Stored data:

◆ ◆ ◆ ◆ ◆ ◆ ◆

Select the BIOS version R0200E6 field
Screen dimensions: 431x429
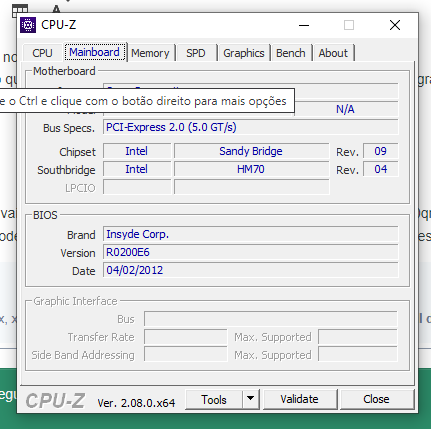251,252
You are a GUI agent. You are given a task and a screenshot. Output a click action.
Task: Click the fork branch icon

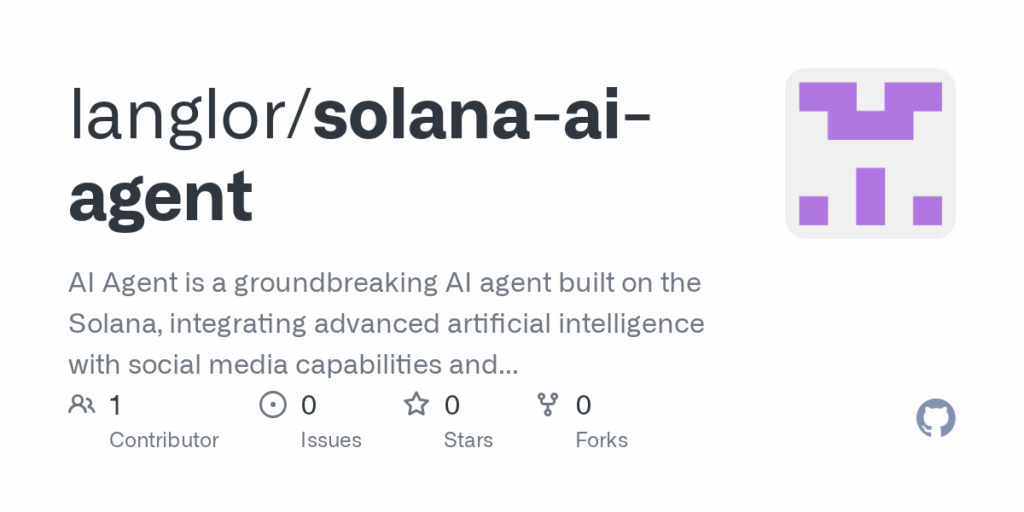pyautogui.click(x=547, y=404)
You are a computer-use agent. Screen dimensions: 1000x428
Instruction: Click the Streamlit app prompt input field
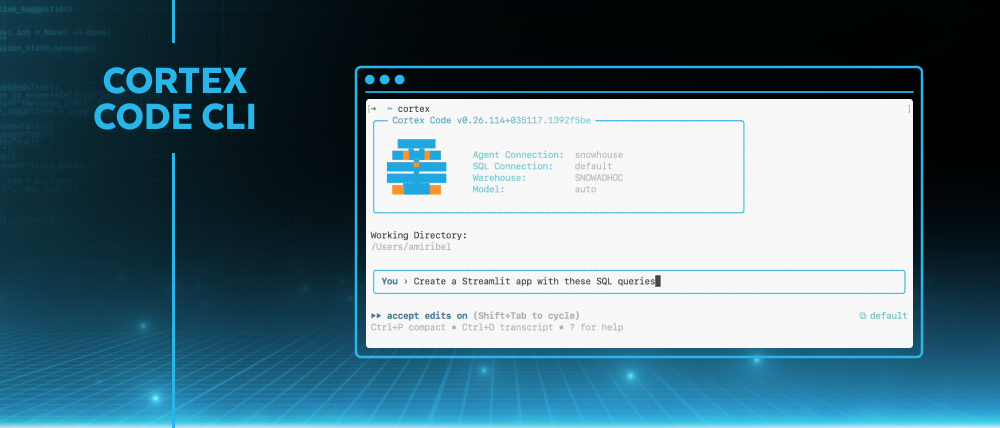[640, 281]

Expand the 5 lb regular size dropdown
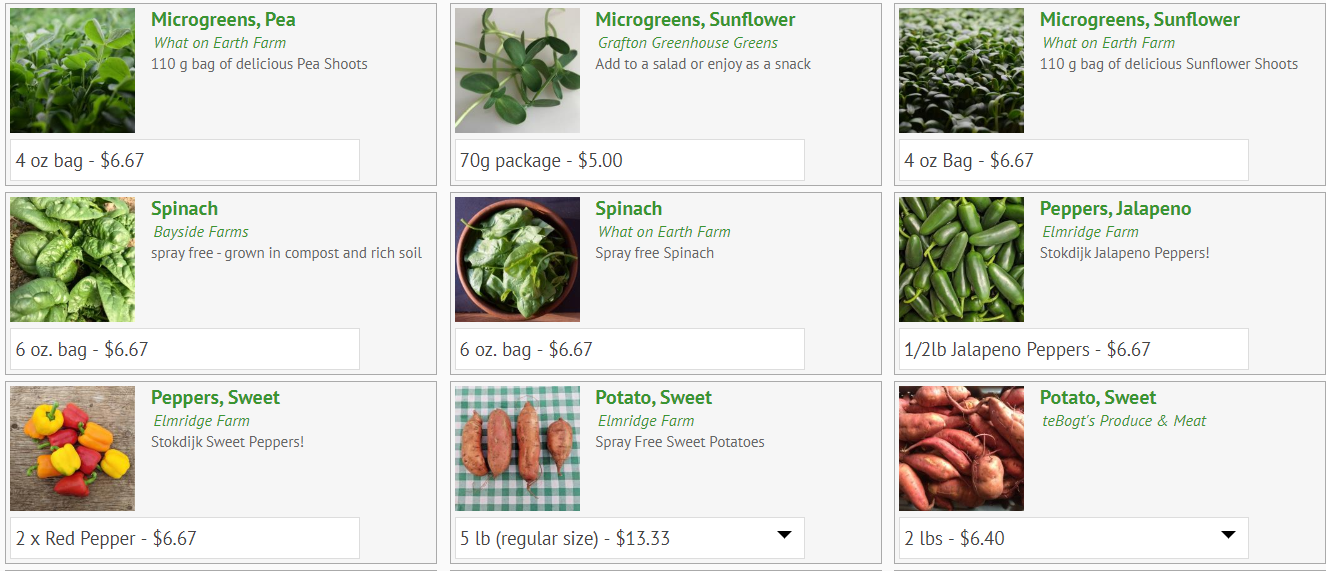[x=629, y=538]
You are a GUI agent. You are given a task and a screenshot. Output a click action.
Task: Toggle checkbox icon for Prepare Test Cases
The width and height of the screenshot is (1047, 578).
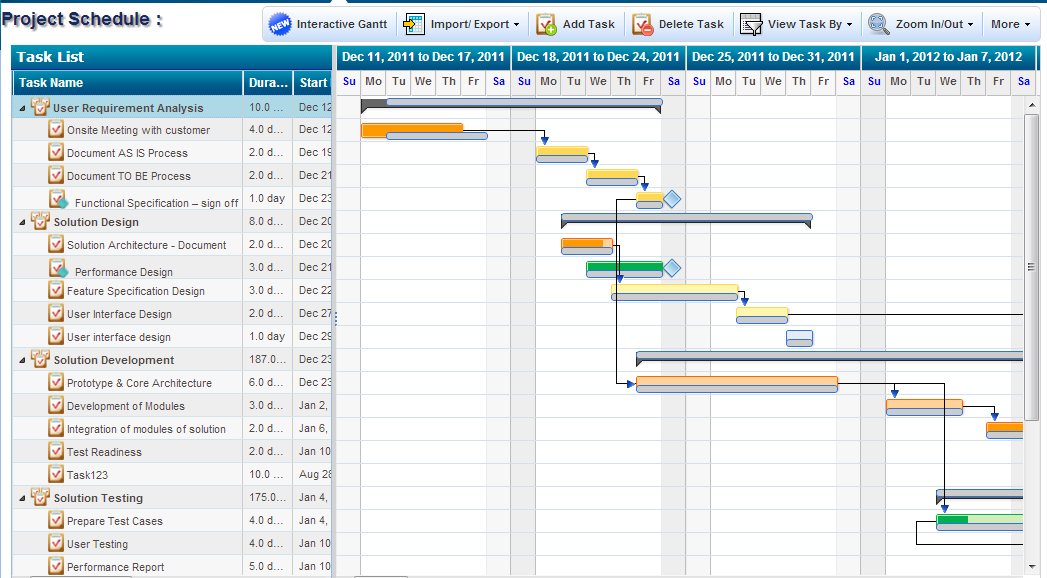click(56, 520)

◆ ◆ ◆ ◆ ◆ ◆ ◆

*About this exercise*
In repeating the entries, exclude the pictures and alter nothing else.

*Completed task*
Select the BIOS version R0200E6 field
Screen dimensions: 431x429
251,252
You are a GUI agent. You are given a task and a screenshot. Output a click action.
Task: Click the fork branch icon

pyautogui.click(x=547, y=404)
You are a computer-use agent. Screen dimensions: 1000x428
Instruction: Click the Streamlit app prompt input field
[640, 281]

Expand the 5 lb regular size dropdown
[x=629, y=538]
You are a GUI agent. You are given a task and a screenshot. Output a click action.
Task: Toggle checkbox icon for Prepare Test Cases
The width and height of the screenshot is (1047, 578).
click(56, 520)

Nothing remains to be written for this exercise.